Non-Spherical Hollow Microgels with Uniform Sizes and Tunable Shapes from Microfluidic-Assisted Approach

We conducted microfluidic technique to generate uniform double emulsion droplets with alginate aqueous solution forming the shell phase. Size and shell thickness of the droplets can be tailored by changing the property of each fluid and flow ratio of the fluids. The viscoelastic ionic cross-linkable emulsion droplets (e.g., sodium alginate aqueous droplets) could experience a deformation process when dropping down into a viscous gelation bath containing Ba(Ac)(2) or Ca(Ac)(2). The deformed non-spherical structures of the droplets can be fixed by ionic cross-linking of the alginate during the dropping down process, triggering the formation of hollow microgels with varied shapes in the viscous gelation bath.
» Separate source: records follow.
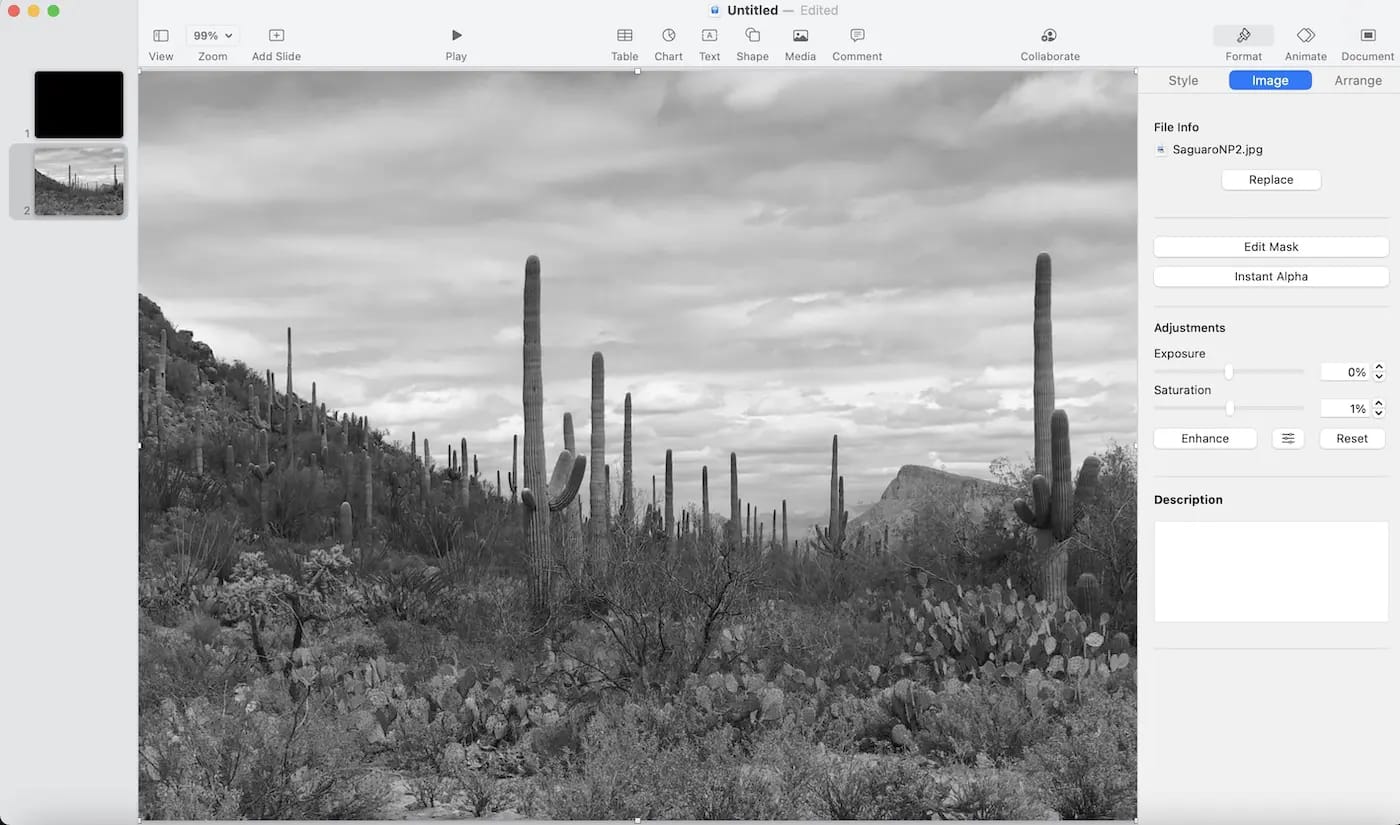
Task: Switch to the Arrange tab
Action: 1357,81

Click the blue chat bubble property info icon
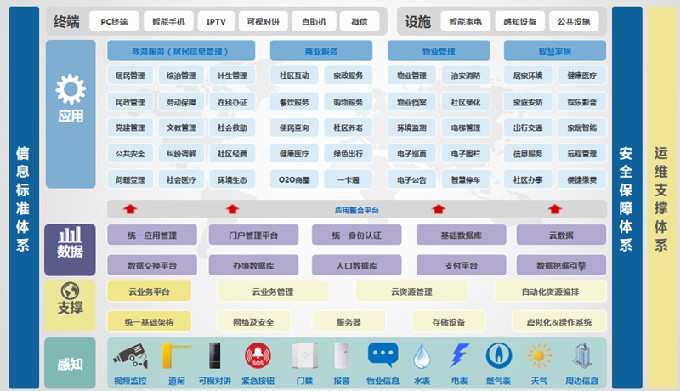click(383, 355)
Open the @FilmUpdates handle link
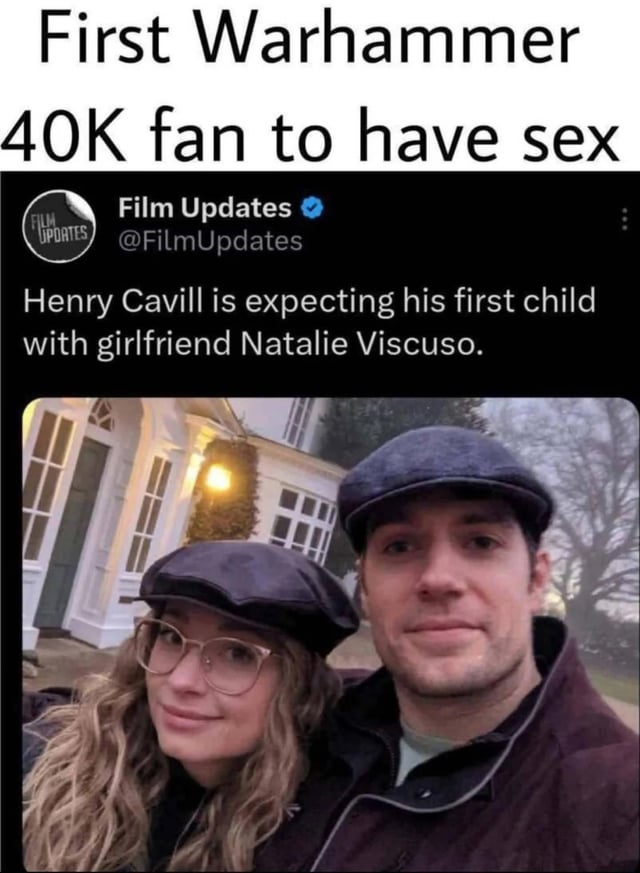The image size is (640, 873). [210, 241]
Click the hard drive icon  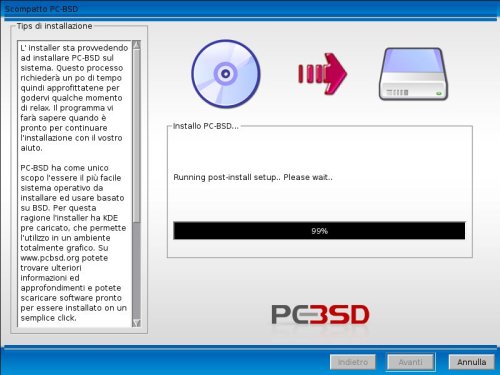click(413, 74)
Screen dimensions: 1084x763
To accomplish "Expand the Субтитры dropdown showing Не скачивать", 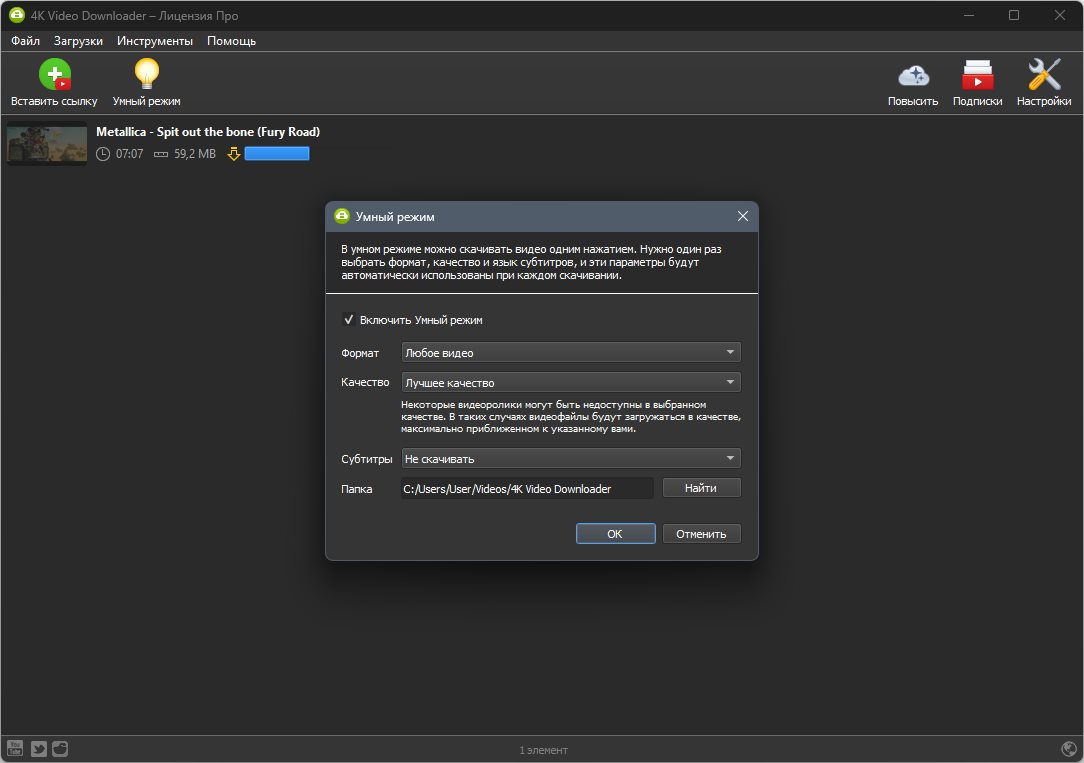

By manipulating the concentration of sodium alginate in the aqueous solution, viscosity of the gelation bath, and properties of the core fluids, microgels or hollow microgels with varied shapes (e.g., tear-like, rod-like and pepper-like shapes) can be systemically generated. We show that functional species (quantum dots and/or fluorescence dyes) can be successfully encapsulated into the microgels, demonstrating the potential applications of the non-spherical microgels in the area of bioimaging, drug delivery and release, barcoding, single cell analysis and cell culture.